Poderia passar distante dos bichos-soltos, mas mesmo assim fazia
questão de cumprimentá-los. Nunca negava-lhes favores, fazia questão
de matar aulas para ajudar a rapaziada que botava pra frente:
limpava as armas; endolava a maconha; às vezes, comprava o querosene
da limpeza dos revólveres com seu próprio dinheiro para subir
no conceito com os bandidos. Quando ganhasse mais corpo, arrumaria
um berro para ficar rico no asfalto, mas enquanto fosse criança
continuaria a roubar os trocados do seu pai, ele não percebia
mesmo, estava sempre ligadão de goró. Sua mãe era que não marcava
touca com dinheiro, aquela ali era esperta mesmo. A felicidade,
a segurança que sentiu quando Charrão lhe pediu para entocar um
revólver em sua casa, cresceu muito mais depois que este fora
assassinado. Aquele ferro bonitão ficou para ele de mão beijada.
Tratava do três oitão como quem cuida da solução de todos os problemas.

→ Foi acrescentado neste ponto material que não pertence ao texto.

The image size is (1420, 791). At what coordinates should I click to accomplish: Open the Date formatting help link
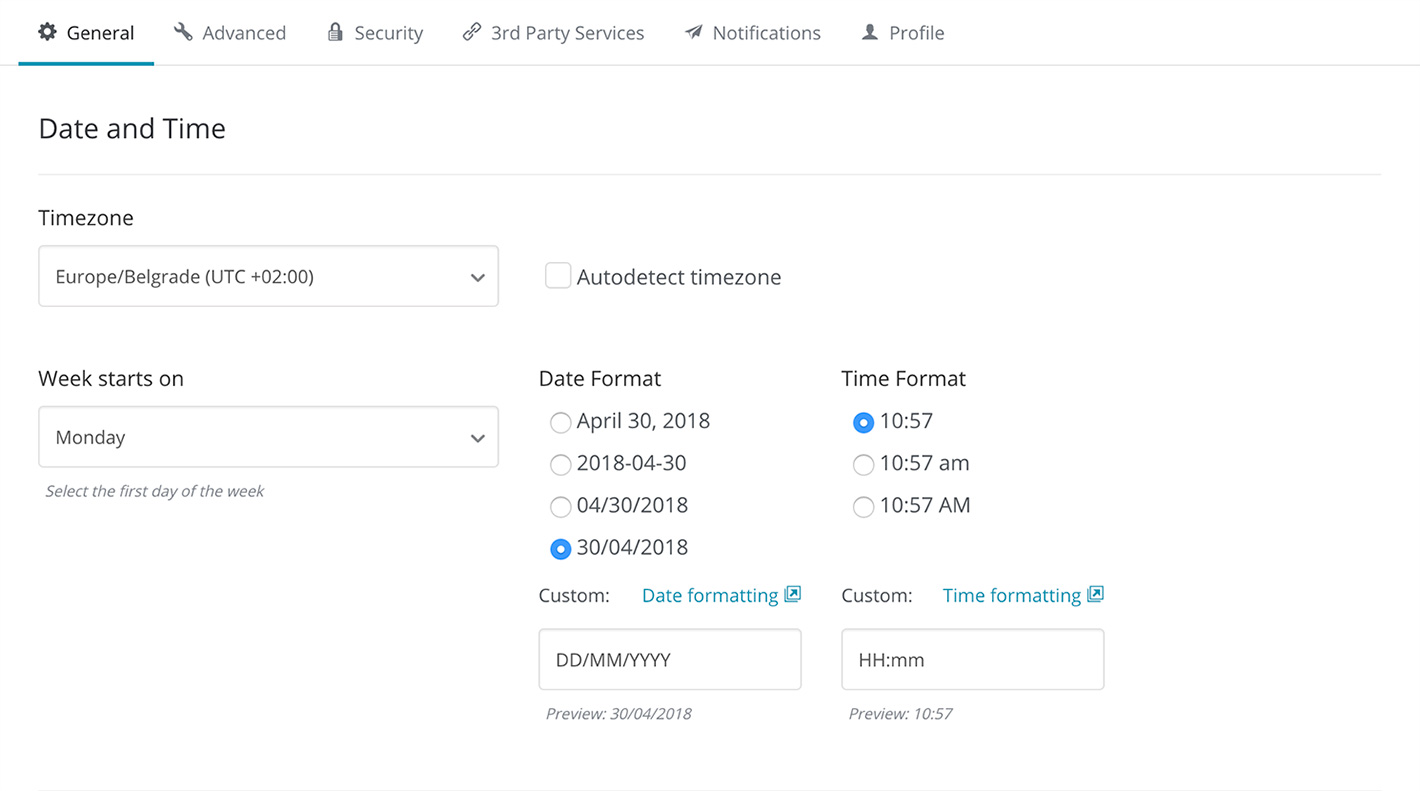point(709,595)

Panacéia desvairada cuidada com querosene e a ânsia de rebentar
a boa.
Num
dia de jogo de copa do mundo resolveu pagar cerveja para a rapaziada
de sua consideração na hora em que se reunisse para assistir ao
Brasil detonando os gringos. Sendo assim, desceu o morro, perambulou
um pouco pelo Estácio antes de ir para o Catumbi achacar um otário
qualquer que pintasse na sua frente. Teve a sorte de arrumar muito
mais do que pensava quando botou o revólver na cara daquele sujeito
com pínta de bacana. Conseguiu um pichulé tão maneiro que pagou
cervejada, comprou logo dez trouxas de maconha e deu parte do
dinheiro à sua mãe. Gostava de sua mãe, mesmo ela sendo uma piranha
fofoqueira, palavruda, lhe queria bem. Ela ainda lhe perguntou
onde havia conseguido aquela grana toda, mas se contentou com
a mentira do filho. Pensou em dar um dinheiro ao pai, entretanto
não valeria a pena porque ele iria encher o cu de cachaça mesmo.

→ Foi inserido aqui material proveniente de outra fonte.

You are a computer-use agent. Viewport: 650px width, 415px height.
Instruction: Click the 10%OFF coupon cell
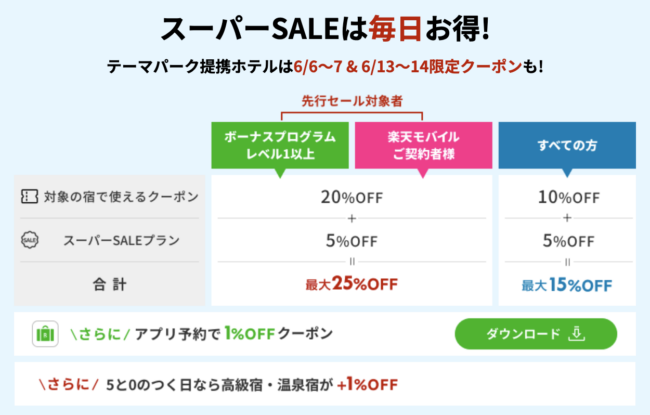coord(568,197)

Ficou feliz com a vitória do jogo.
Depois
que sua avó morreu, Cabeleira resolveu que não andaria mais duro,
trabalhar que nem escravo, jamais; sem essa de ficar comendo de
marmita, receber ordens dos branquelos, ficar sempre com o serviço
pesado sem chance de subir na vida, acordar cedão para pegar no
batente e ganhar merreca. Na verdade a morte da avó serviu somente
de atenuante para seguir o caminho no qual seus pés já tinham
dado os primeiros passos, porque mesmo se a avó não morresse assassinada
seguiria o caminho que para ele não significava escravidão. Não,
não seria otário de obra, deixava essa atividade, de bom grado,
para os paraíbas que chegavam aqui morrendo de sede. No terceiro
assalto teve que trocar tiro com a polícia, mas deu a sorte de
sair ileso; sentiu vontade de se arrebentar na obra com os sedentos,
mas que nada, bandido que é bom dá sorte; ele dera na primeira
vez que sujou. Um dia ganharia a boa.